On the Skeptic Ink website, William London, EdD, MPH, a public health professor at California State University, Los Angeles, writes:
“On July 12, 2013, I came upon a video recording and transcript of a typical feel-good local news feature: Local doctor battles cancer through natural healing. It appeared on KGET, the NBC affiliate station in Kern County, California. Here’s the transcript (indented and italicized) with my comments interlaced:
BAKERSFIELD, CA – A local doctor is fighting a deadly cancer diagnosis through natural remedies and spiritual healing. He says he has never felt better.Dr. Boyce Dulan practiced medicine for 33 years. Twenty-two of those years he spent with the Kern County Public Health Department. Now he’s throwing his medical background out the door, focusing on natural healing to fight the battle of his life.The 72-year-old is full of life.
…But perhaps viewers would have been interested in a follow-up story to see how long Dr. Dulan maintained his healing program and avoided use of prescription medication. The only follow-up story I can find from KGET is Dr. Dulan’s obituary including a photo and brief text, but no mention of the optimistic July 12th feature story. He died on September 18th at age 72. …
In other words, on July 12th, KGET gave us an engaging feel-good story suggesting a special outcome, but never gave the follow-up needed to determine whether anything medically extraordinary actually occurred.
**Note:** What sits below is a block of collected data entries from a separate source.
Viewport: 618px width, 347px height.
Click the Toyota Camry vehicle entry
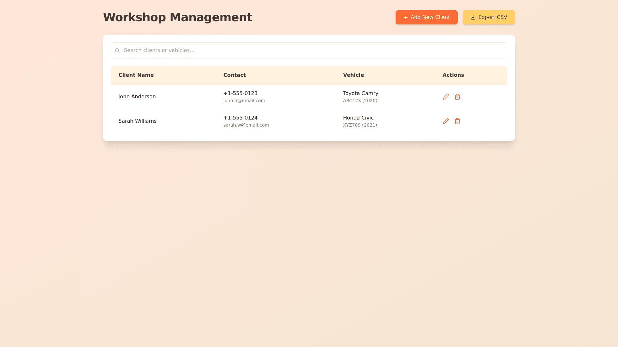361,93
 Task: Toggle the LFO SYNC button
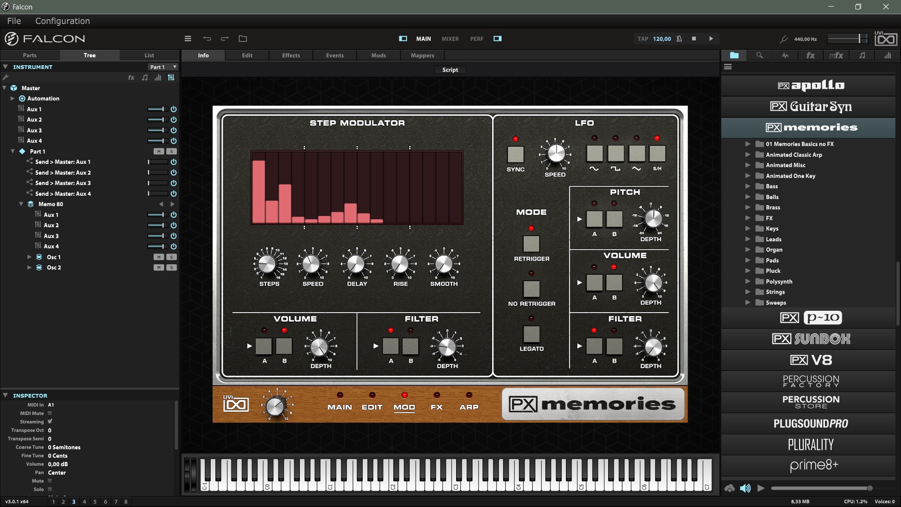coord(515,154)
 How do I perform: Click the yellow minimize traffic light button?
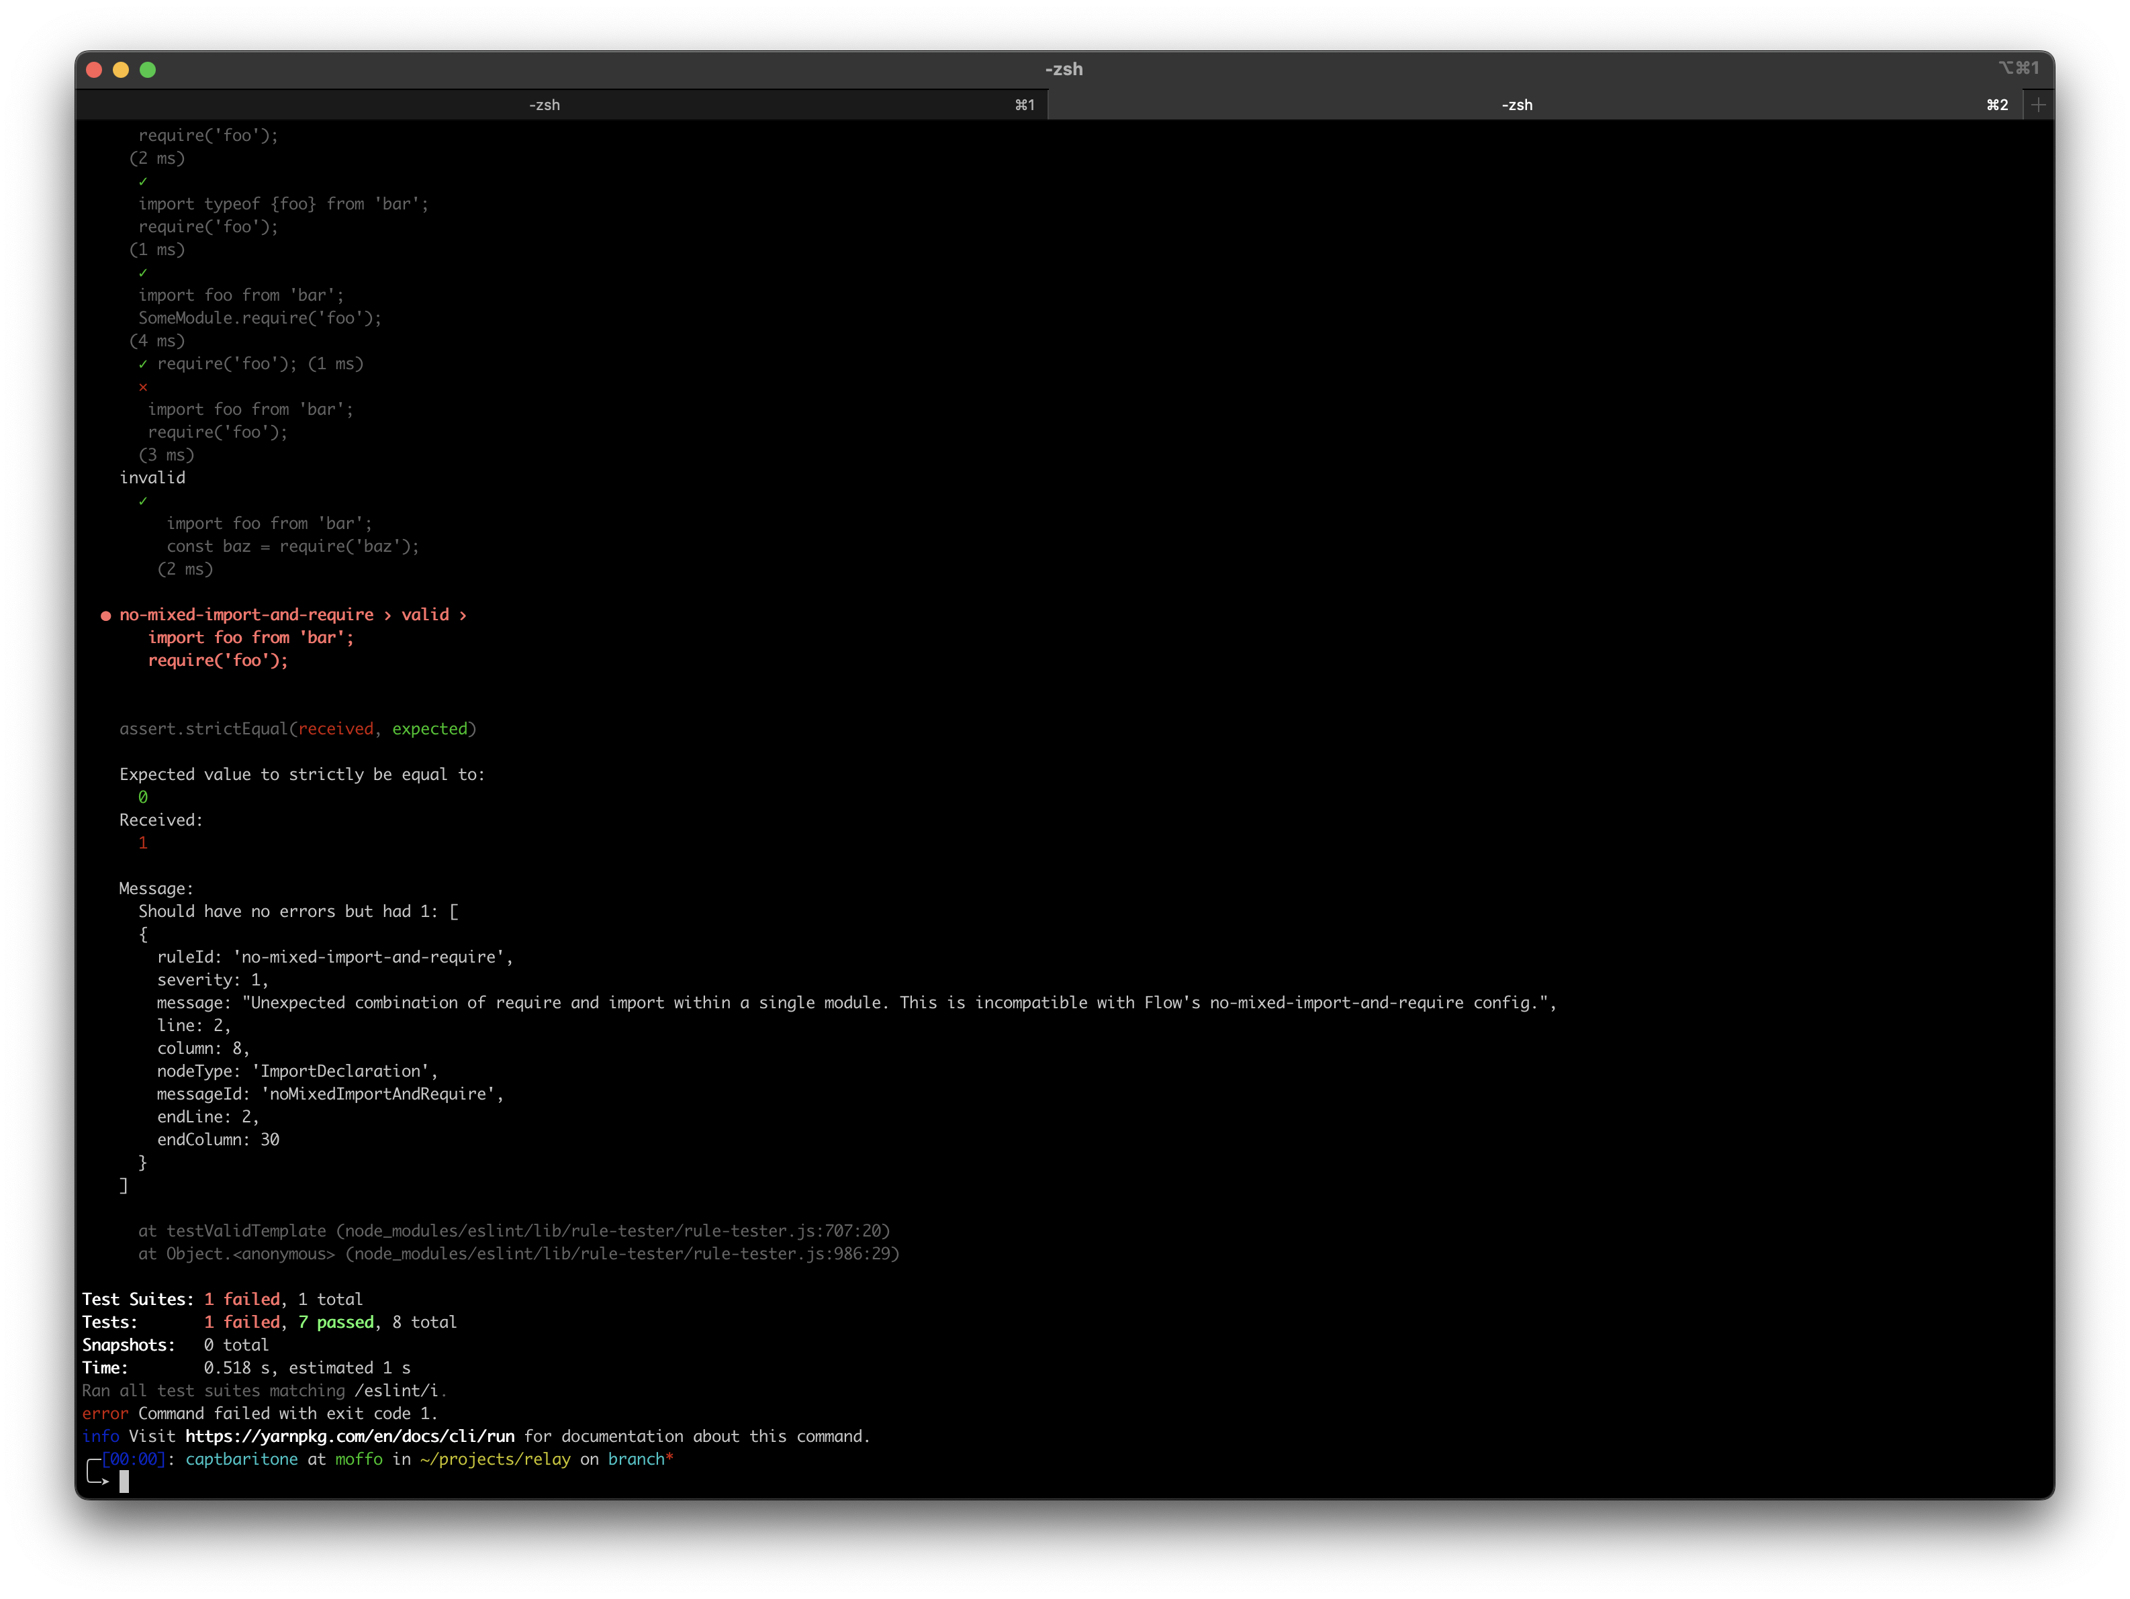pyautogui.click(x=120, y=69)
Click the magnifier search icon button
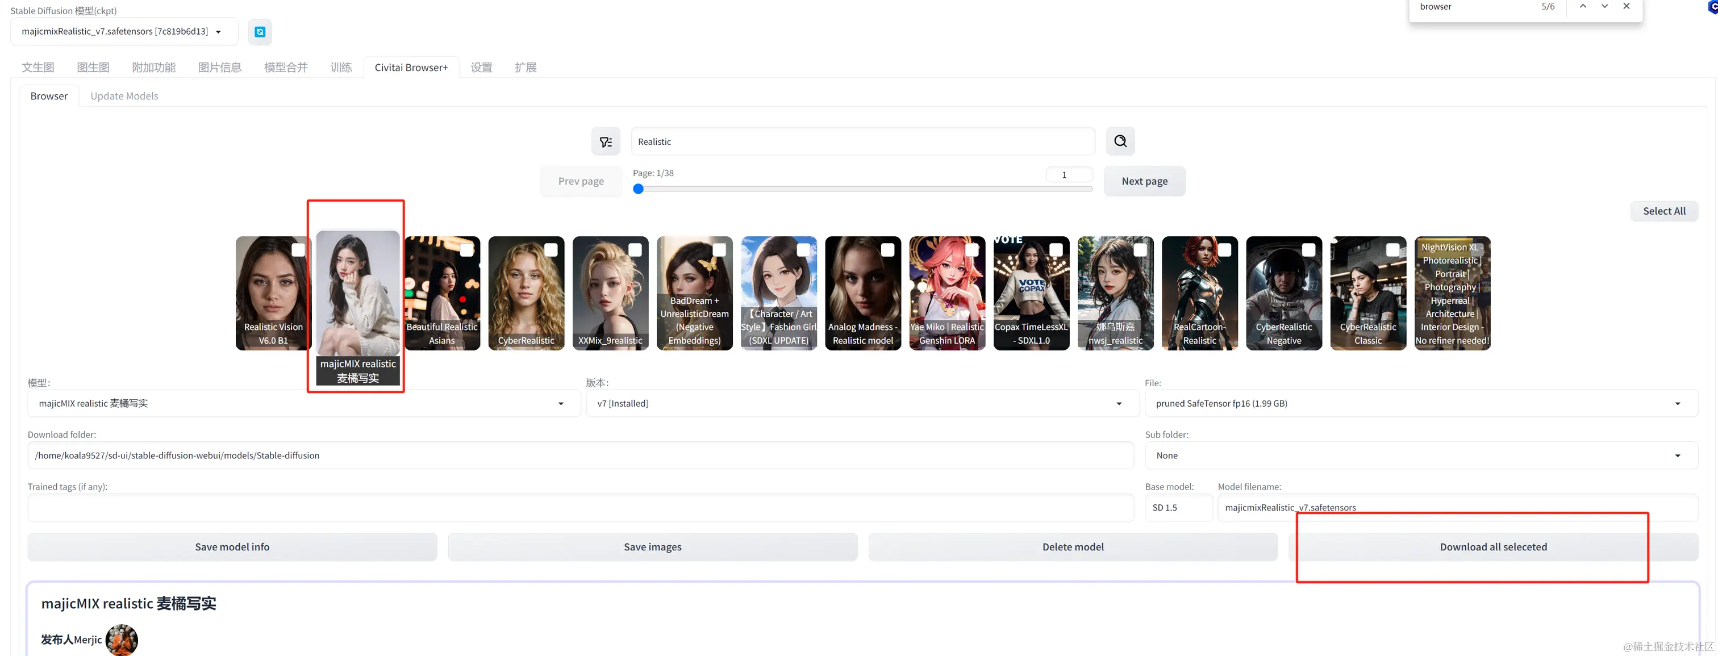This screenshot has width=1718, height=656. [x=1120, y=141]
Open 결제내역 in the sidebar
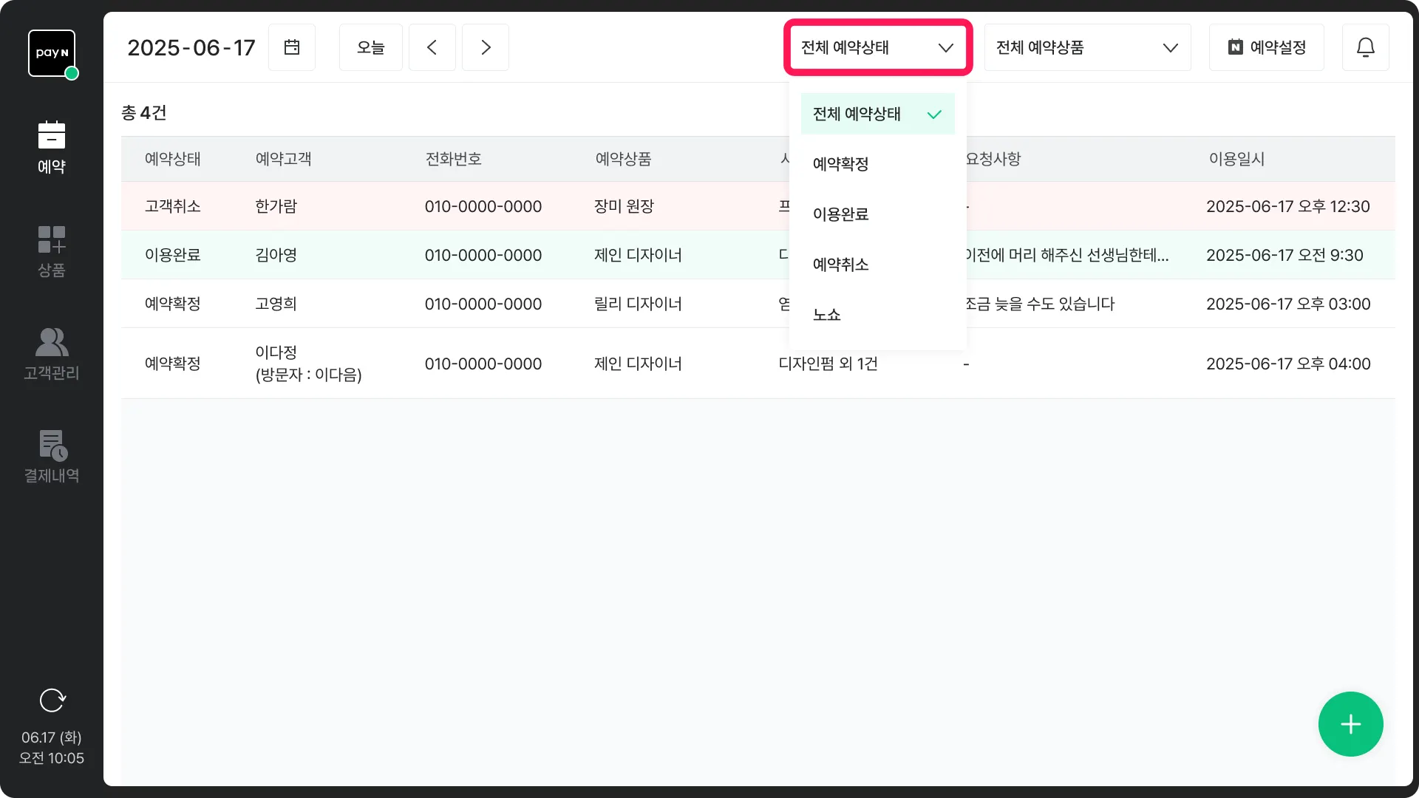 (52, 457)
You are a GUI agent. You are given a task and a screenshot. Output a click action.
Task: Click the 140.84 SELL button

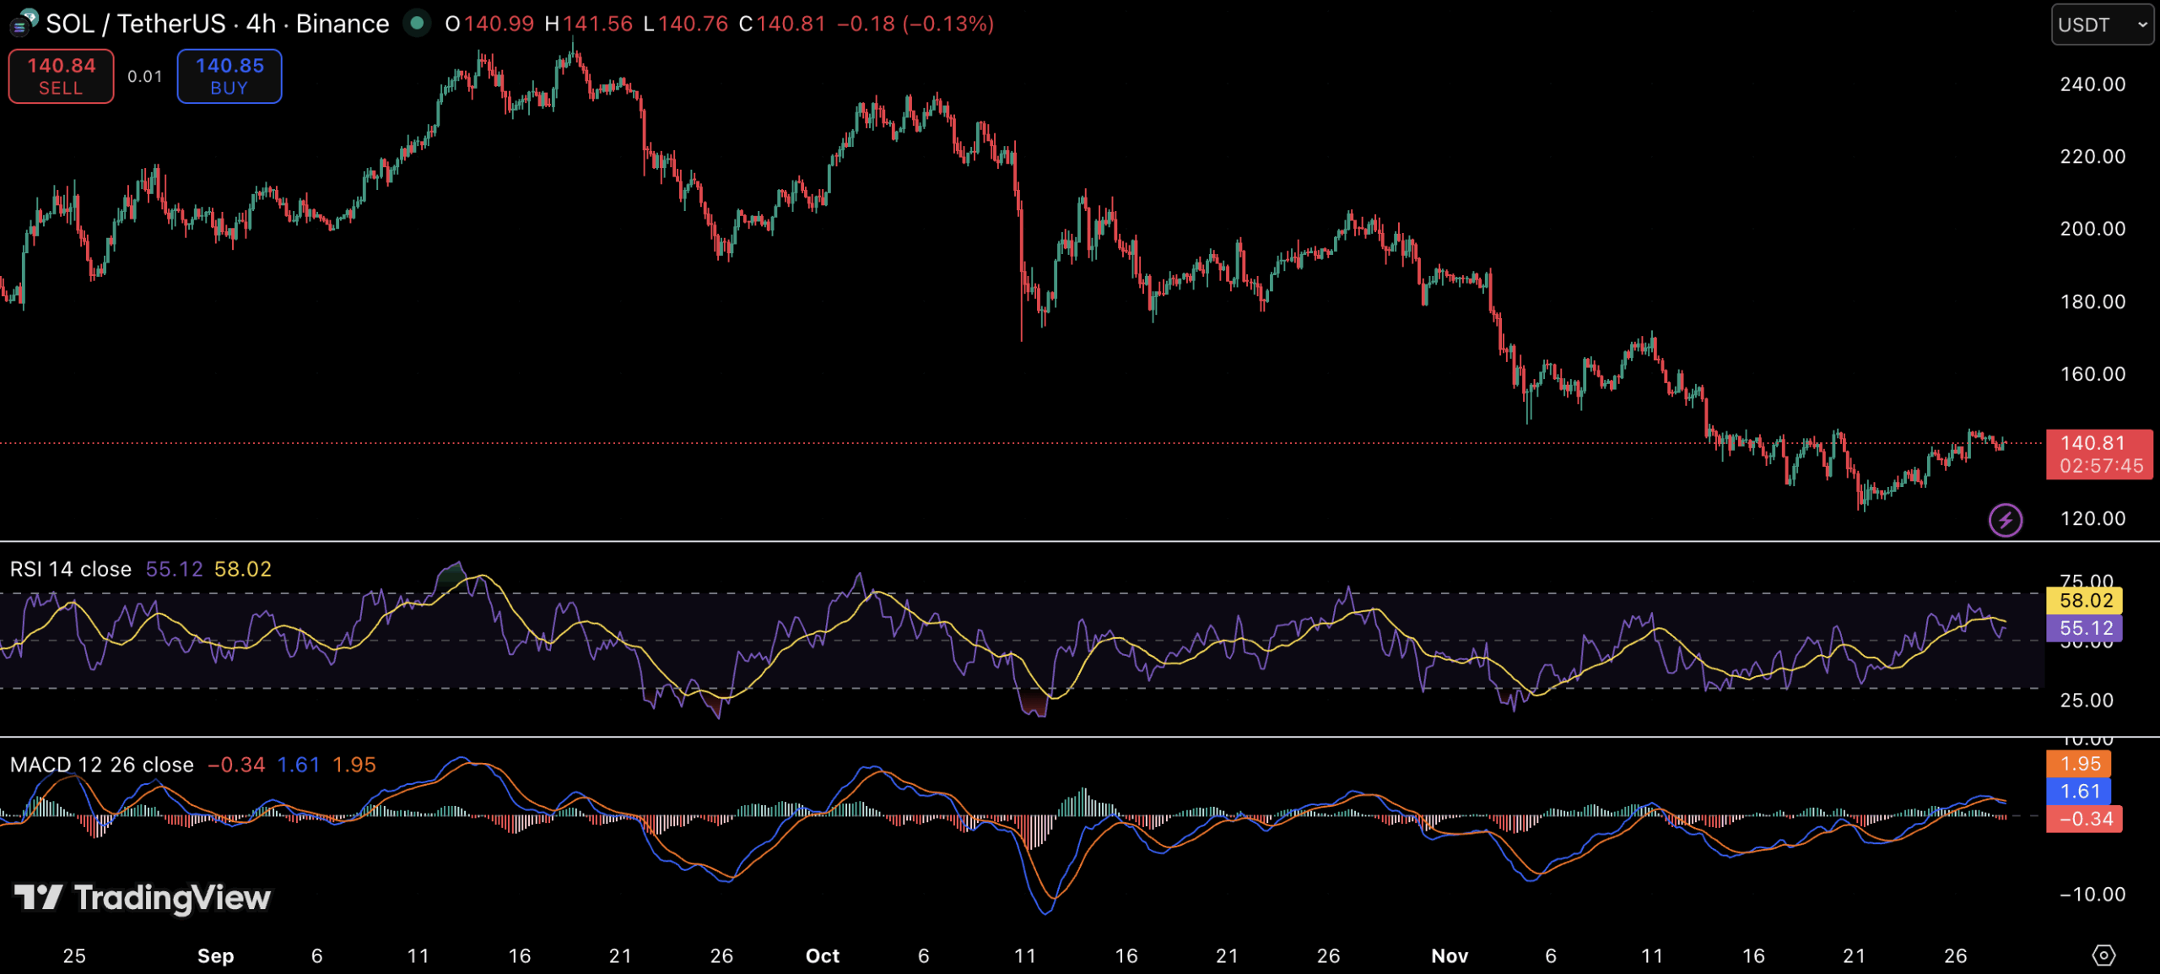[61, 76]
KGET offered a story of hope and comfort in the face of devastating illness; a story supportive of popular views of natural healing and faith combined with the popular, misleading narrative of a courageous maverick doctor bucking the establishment. Nevertheless, the progression of Dr. Dulan’s cancer turned out not to be unique.
Skeptical inquirers like good stories about real people just as most people do. And many of us appreciate stories of hope. But we differ in an important way from most people: Skeptical inquirers strive to avoid confusing good storytelling with accurate, non-misleading, useful reporting that helps us to distinguish important fact from insidious fiction.”
London ends a long analysis by listing five distinct types of harms – actual or potential harms – from such stories. This ending is similar to my repeated message to journalists: that there is harm in inaccurate, imbalanced, incomplete health news stories. It is undoubtedly not intentional or malicious, but there is harm nonetheless.
I have seen dozens of such stories through the years on local TV stations.
London is co-author of the college textbook Consumer Health: A Guide to Intelligent Decisions (ninth edition copyright 2013); the associate editor (since 2002) of Consumer Health Digest, the free weekly e-newsletter of Quackwatch; one of two North American editors of the journal Focus on Alternative and Complementary Therapies; co-host of the Quackwatch network’s Credential Watch website; a consultant to the Committee for Skeptical Inquiry.